Amazon's Echo speakers featured a bug that could have allowed hackers eavesdrop on people in their homes.
Security researchers found a way to listen in on and transcribe conversations taking place near a speaker, thanks to a flaw which has since been fixed.
Amazon Echo speakers listen out for the word "Alexa", the name of its voice assistant, before completing a command, like "Alexa, read tell me today's news". Any interaction with Alexa is recorded to improve the service, but once the command is finished, Alexa stops recording.
But security researchers from Checkmarx developed an Alexa Skill that would have been an Echo user's worst nightmare. The Skill, a voice app that can be installed on an Echo speaker, would keep Alexa listening long after it should have switched itself off and automatically transcribe what it hears for an attacker.
When an Alexa skill completes its task it is supposed to stop listening. However, sometimes Alexa doesn't hear a command correctly, which will lead the Echo to ask for the user to repeat it. This "re-prompt" feature could be exploited, the researchers found, and be programmed to carry on listening, while muting Alexa's responses.

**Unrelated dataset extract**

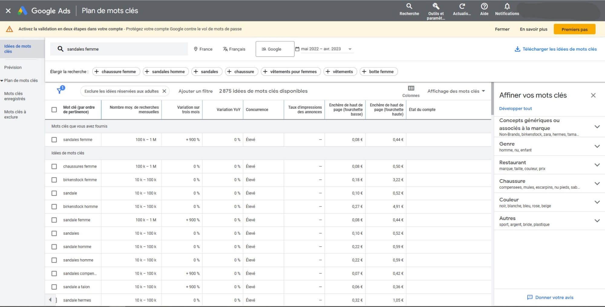The image size is (605, 307).
Task: Click the France location pin icon
Action: [196, 49]
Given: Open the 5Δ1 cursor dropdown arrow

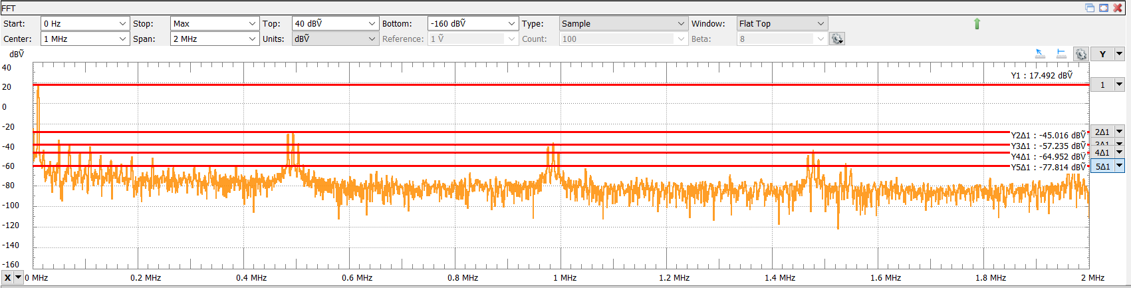Looking at the screenshot, I should (x=1119, y=166).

The only sign the Echo was still on was a blue light ring, which normally lights up when Alexa receives a command.
"For the Echo... listening is key," Checkmarx said. "However, with this device's rise in popularity, one of today's biggest fears in connection to such devices is privacy. Especially when it comes to a user's fear of being unknowingly recorded."

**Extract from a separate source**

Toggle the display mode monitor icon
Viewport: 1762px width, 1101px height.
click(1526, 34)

Amazon Alexa | Everything you need to know
Amazon has since addressed the flaw to better detect Skills which appear to be built for listening to users and automatically detecting long listening sessions by an Echo. Manipulating the Echo didn't actually require any attacks on the Echo itself, only a Skill coded to exploit its current features.
"We have put mitigations in place for detecting this type of Skill behavior and reject or suppress those Skills when we do," Amazon said.
It's not the first flaw found on Amazon's Echo. Last year it was revealed second hand Echo devices could be tampered with to be turned into listening devices.